● **Teks Bacaan**
○ ○ ○ ○ ○

Halaman Masyarakat Adat asuhan Kusni Sulang dan Andriani SJ Kusni. Radar Sampit, Minggu, 21 April 2024. Redaktur: Heru Prayitno, Penata Letak: Rafi

Halaman Budaya Sahewan Panarung | 14 April 2024 | Andriani SJ Kusni: SANSANA KAYAU

Radar Sampit, Minggu, 14 April 2024

Sansana Kayau dalam kehidupan sehari-hari di Desa Tumbang Liting, Kecamatan Katingan Hilir, Kalimantan Tengah. Foto dan Dok. Kusni Sulang

Sansana kayau adalah puisi lisan, diciptakan dan dinyanyikan langsung pada saat pergelaran. Di Daerah Aliran Sungai Katingan, terutama di Katingan Hilir dan Hulu, sansana kayau sampai sekarang masih hidup dan dinyanyikan, biasanya dipertunjukan pada saat pesta, upacara-upacara adat seperti menerima tamu dalam upacara pemotongan pantan, pesta perkawinan, bahkan dalam keseharian.

○ ○ ○ ○ ○

● **Latihan Tertulis A**
Jawab pertanyaan berikut berdasarkan teks tentang sansana kayau:
(i) Kapan sansana kayau diciptakan dan dinyanyikan?
(ii) Di desa mana foto sansana kayau dalam kehidupan sehari-hari diambil?
(iii) Siapa redaktur halaman Masyarakat Adat edisi 21 April 2024?
● **Latihan Tertulis B**
Teruskan teks tentang sansana kayau, dimulai sesudah kalimat terakhirnya.
Daftar di bawah ini diambil dari sumber yang berbeda.

● **Bagian Data**

○ ○ ○ ○ ○

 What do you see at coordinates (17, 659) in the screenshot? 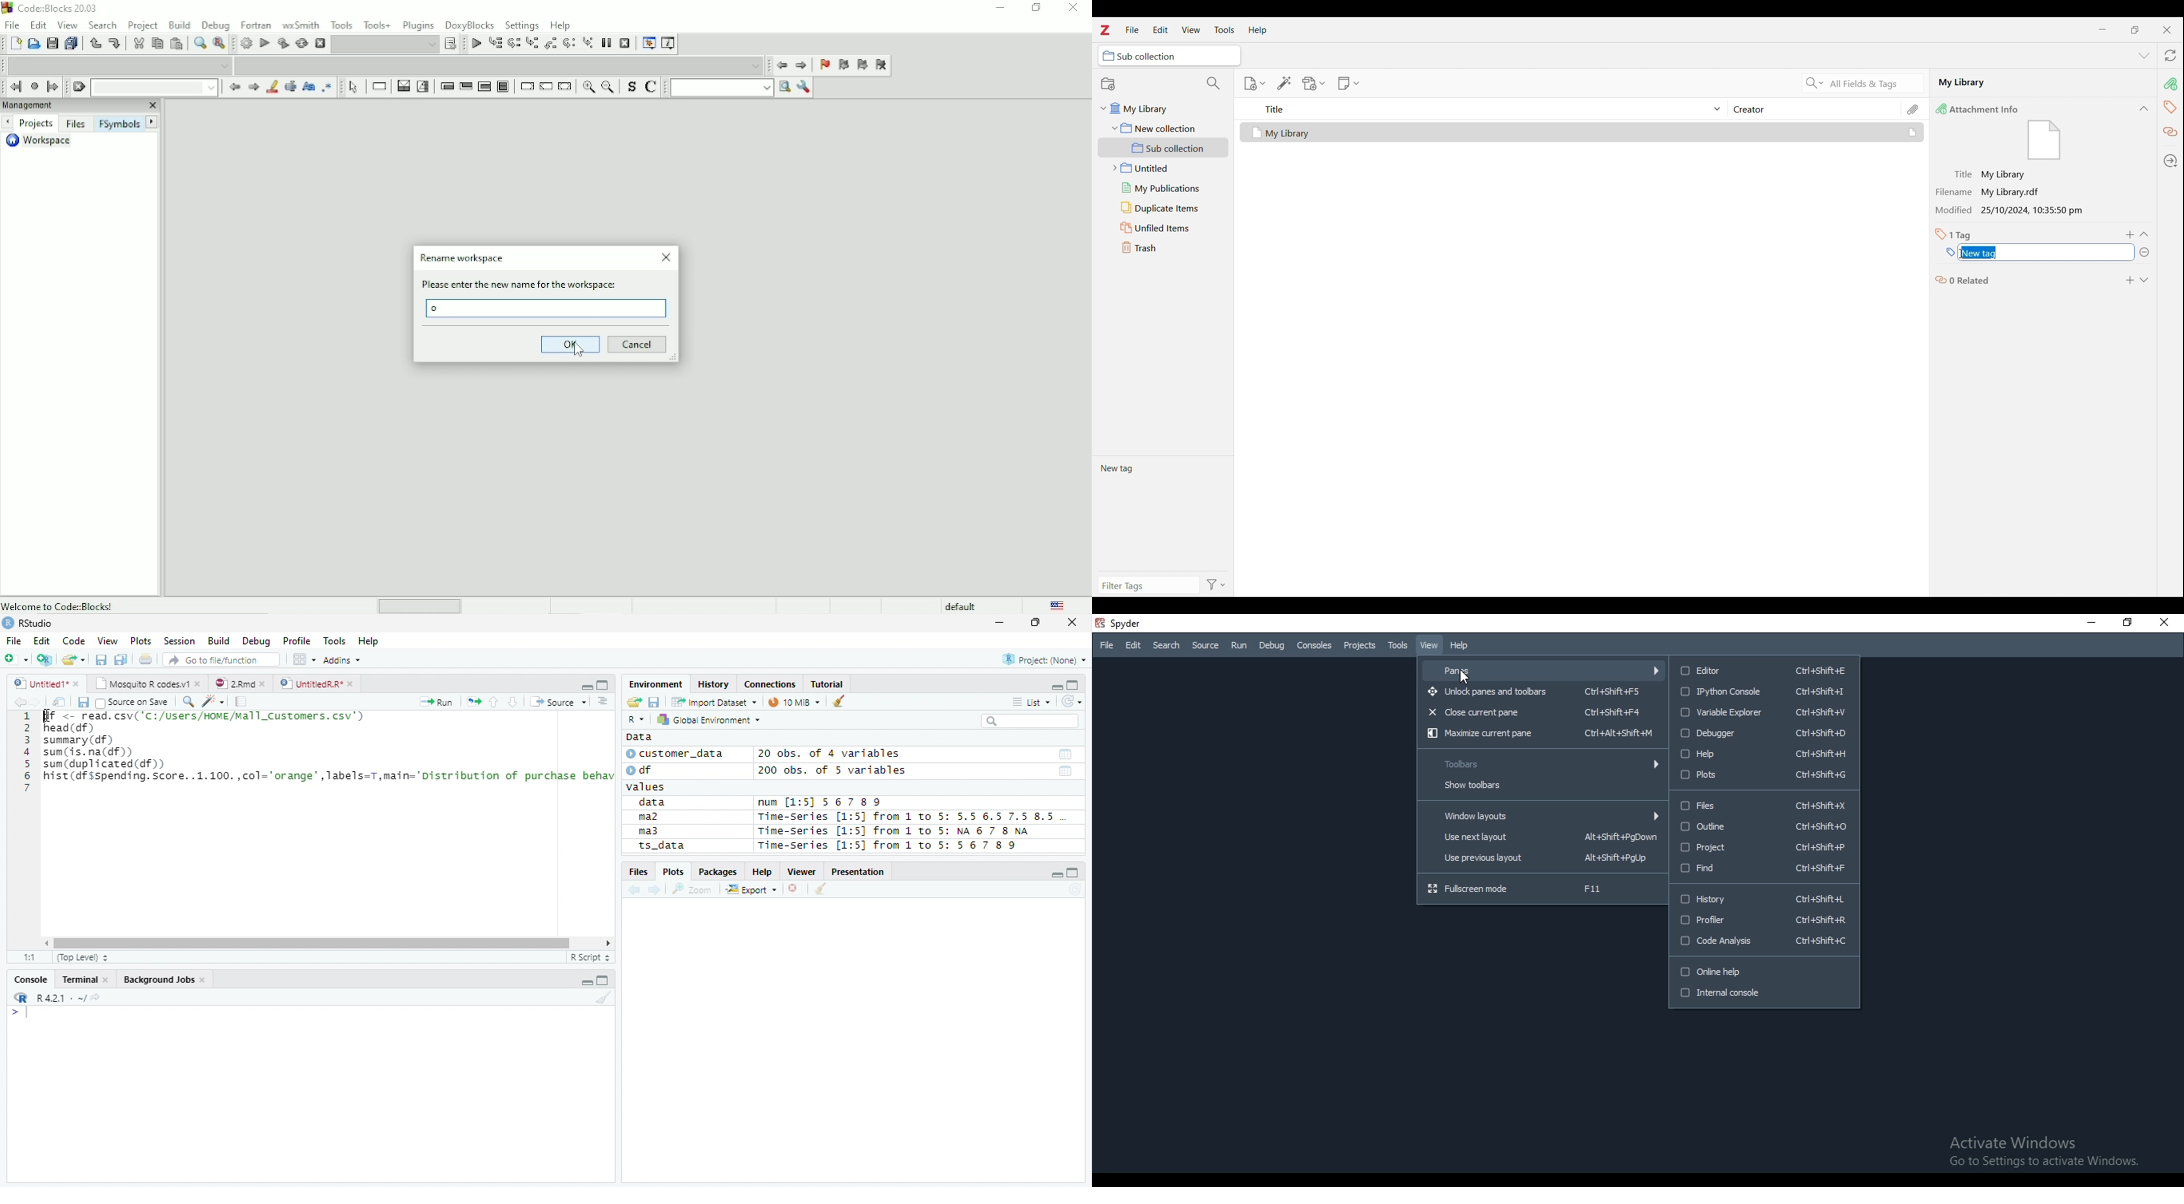
I see `New File` at bounding box center [17, 659].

○ ○ ○ ○ ○

● **Jawaban Latihan A**
(i) Langsung pada saat pergelaran.
(ii) Desa Tumbang Liting, Kecamatan Katingan Hilir, Kalimantan Tengah.
(iii) Heru Prayitno.

● **Jawaban Latihan B**
Puisi yang dinyanyikan tersebut diciptakan oleh penyair individual, kemudian disambut secara beramai-ramai oleh seluruh orang yang hadir. Para pelantun nyanyian puisi (disebut pasansan) bisa melantunkannya secara acapela (tanpa musik) dan bisa juga dengan iringan suling balawung dan kacapi.

Para Pasansana berdialog menggunakan puisi (sansana kayau), paduan antara kolektivitas dan individu. Pada puisi berbentuk sansana kayau ini, hubungan serasi antara individu dan kelompok dalam masyarakat Periode Bétang tergambarkan seperti juga dicerminkan dalam tari pergaulan Manasai–yang pada masa Pemerintahan Soekarno pernah diangkat secara resmi oleh Menteri Pendidikan dan Kebudayaan sebagai tari pergaulan nasional.

Dikarenakan Sansana Kayau diciptakan dan dilantunkan secara langsung (semacam karya improvivasi) dan tanpa menggunakan teks terlebih dahulu pada saat pementasannya, maka dari para pansansana dituntut penguasaan bahasa yang baik, dalam  hal ini Bahasa Katingan,  keterampilan, dan pengetahuan filsafat Kaharingan yang padan serta kecekatan membaca keadaan dan kecepatan menganalisanya. Dengan pengetahuan dan penguasaan serta keterampilan demikian, baru bisa diharapkan akan lahir karya sansana kayau yang bermutu tinggi.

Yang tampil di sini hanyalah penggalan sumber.